Directions for this task » Which lines of the data contain the string "KlangSubsTanz"? Copy every one of them.

Pixel coordinate grounding data:
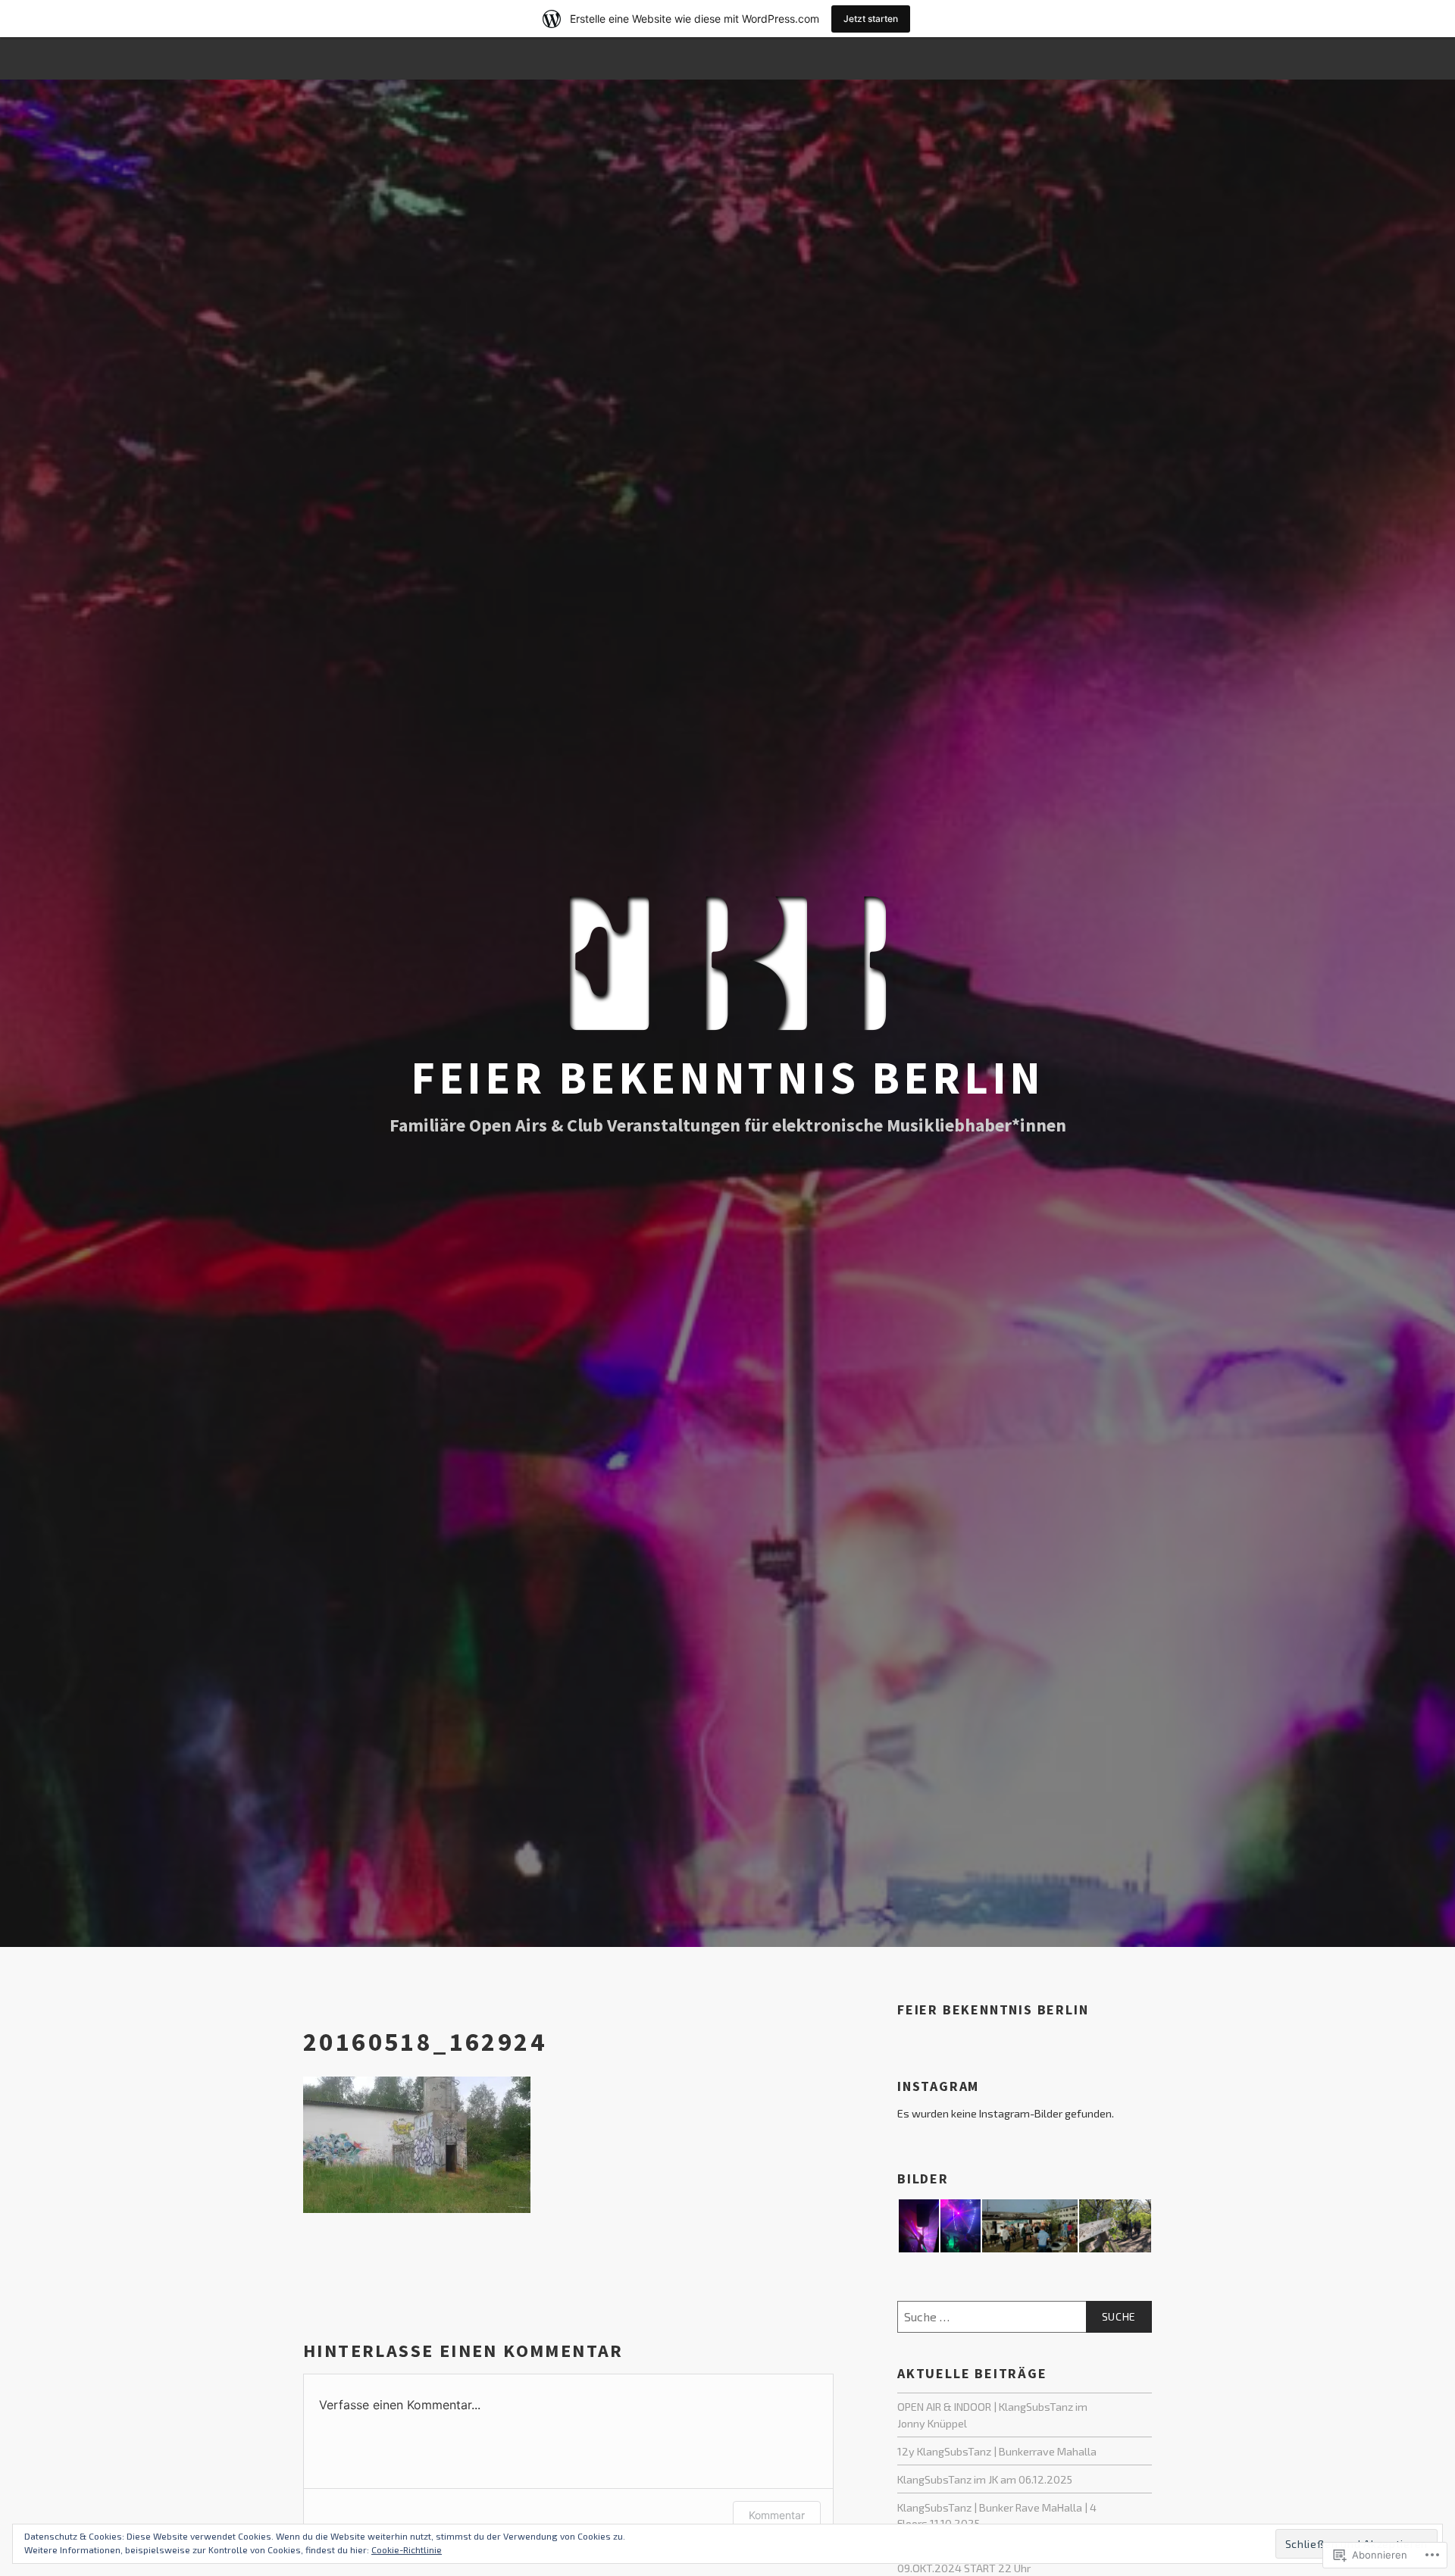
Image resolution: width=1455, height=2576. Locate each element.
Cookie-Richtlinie (406, 2549)
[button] (918, 2226)
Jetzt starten (870, 18)
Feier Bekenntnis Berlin (727, 1077)
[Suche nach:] (1024, 2317)
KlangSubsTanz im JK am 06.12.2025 (984, 2479)
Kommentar (777, 2515)
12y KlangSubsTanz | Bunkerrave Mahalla (997, 2451)
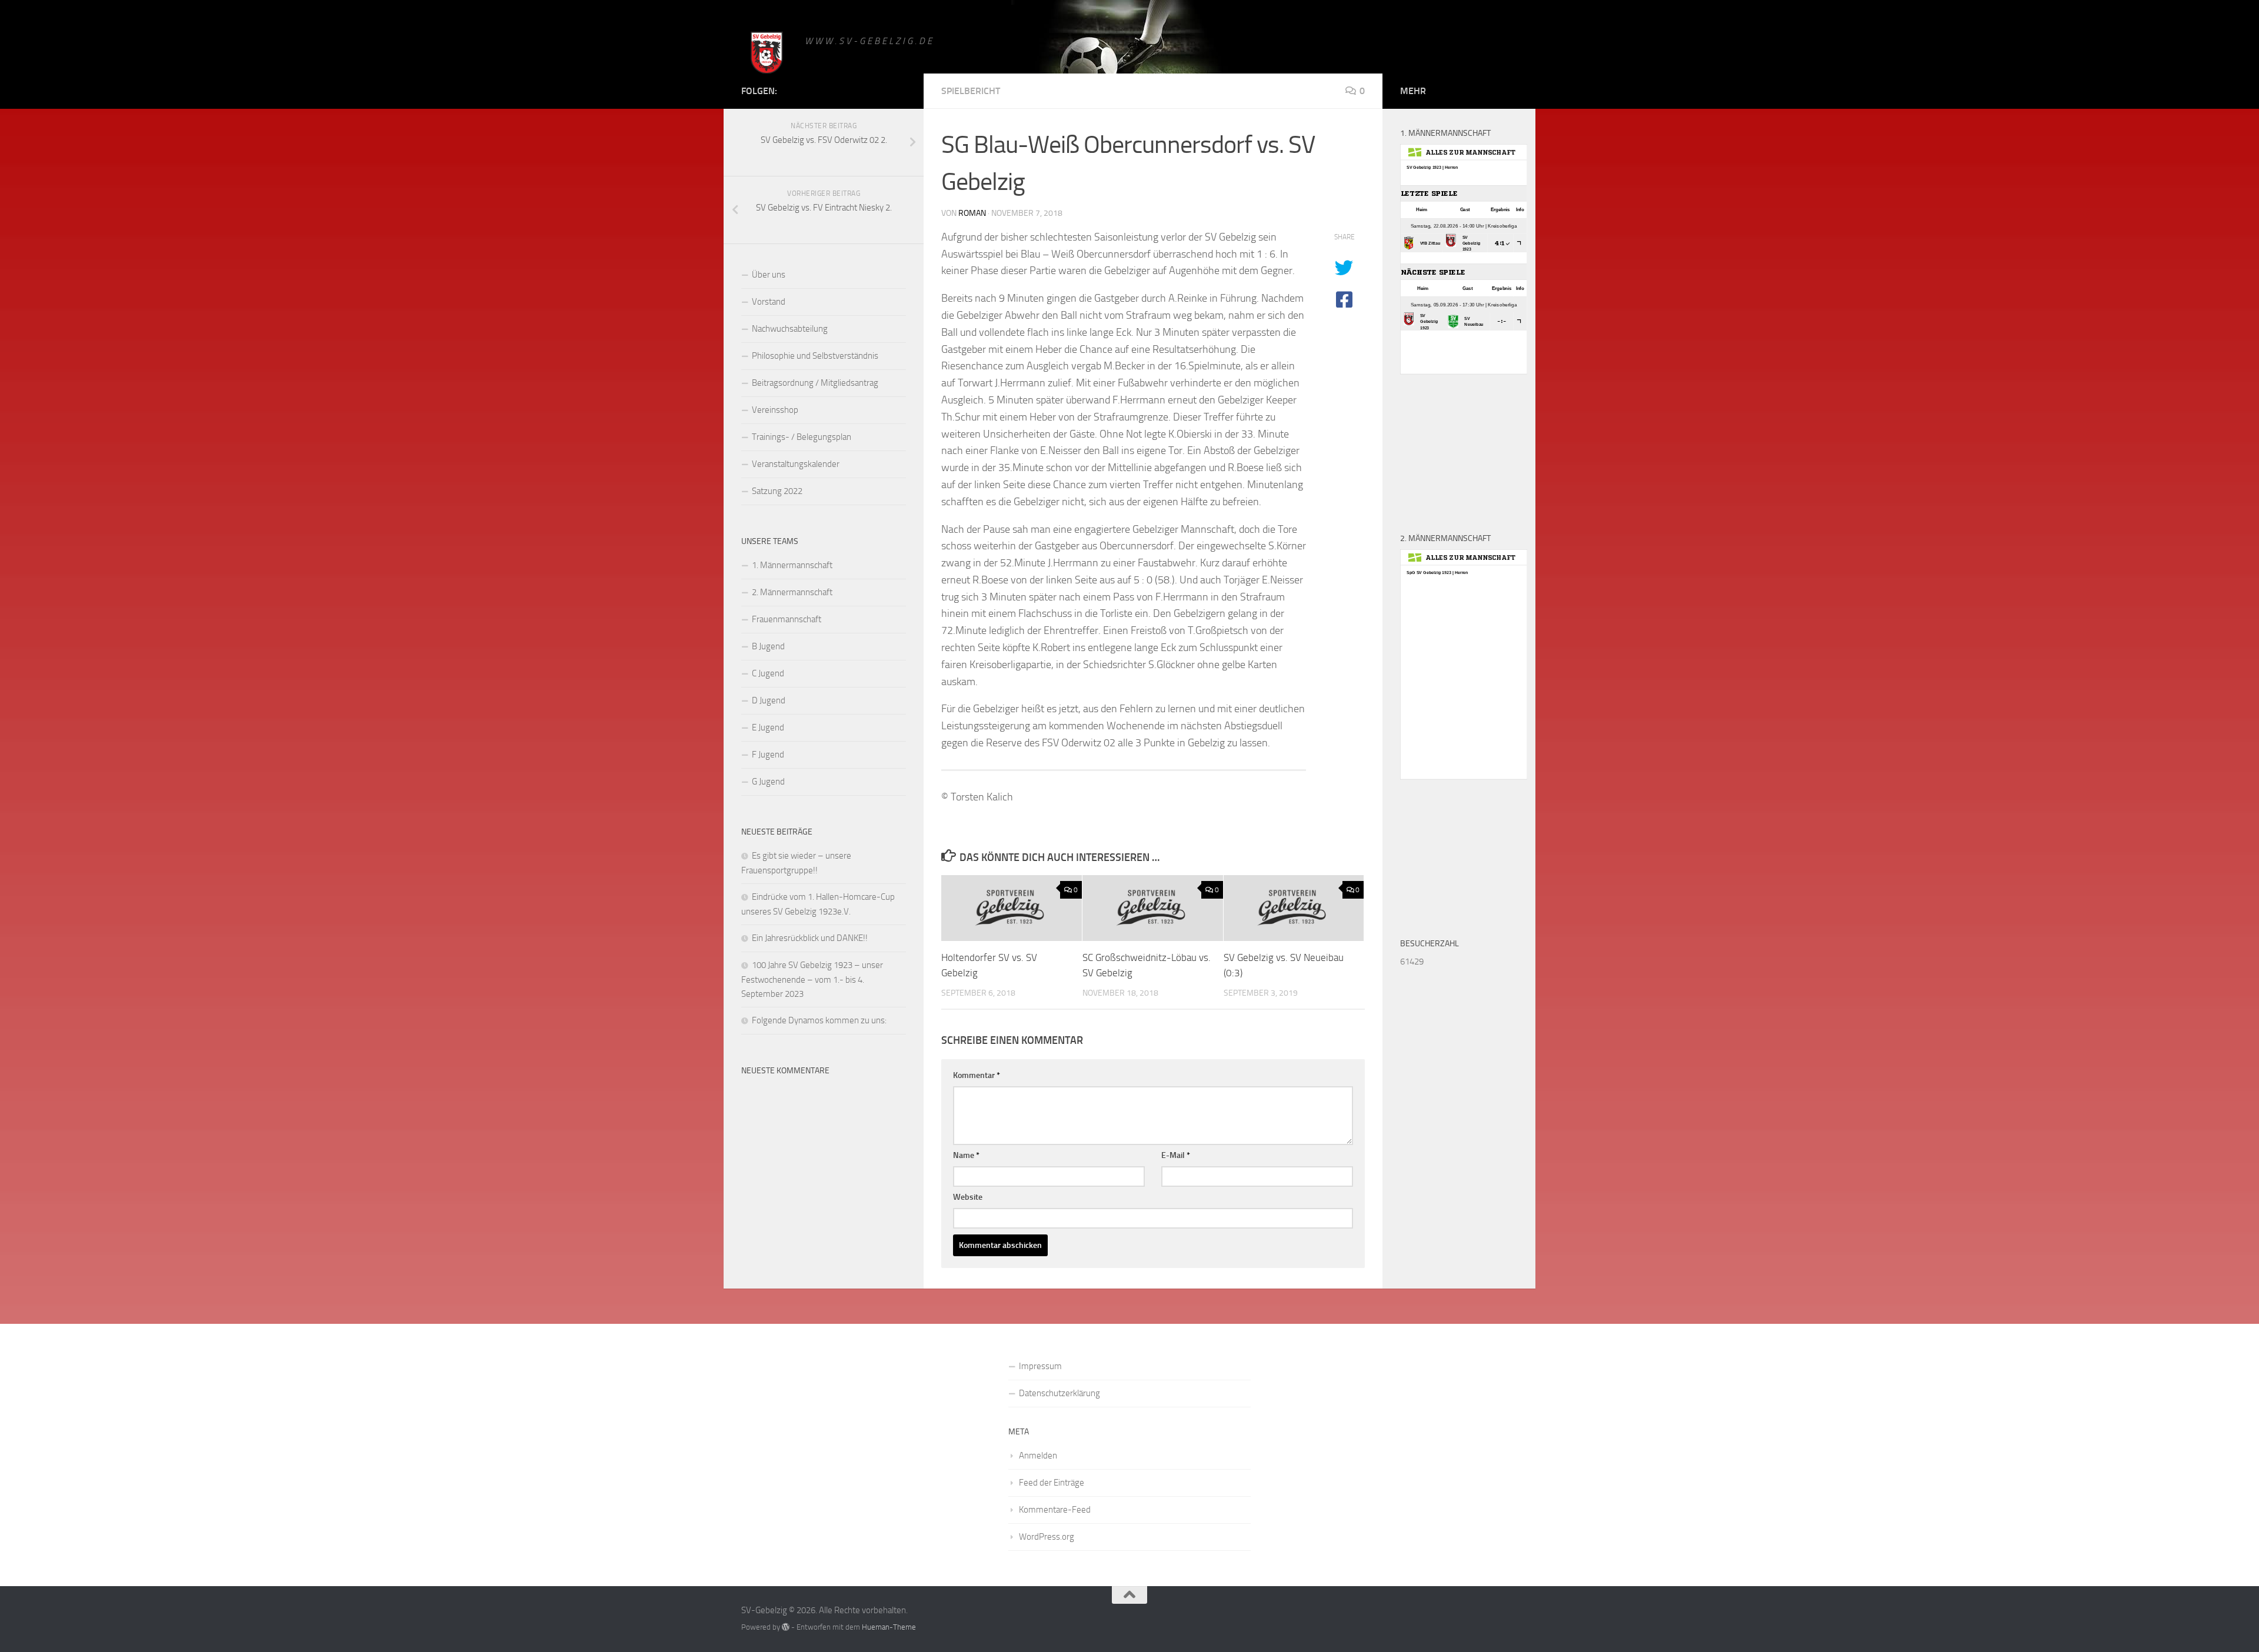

Result »
KlangSubsTanz im JK am 06.12.2025 (984, 2479)
12y KlangSubsTanz | Bunkerrave Mahalla (997, 2451)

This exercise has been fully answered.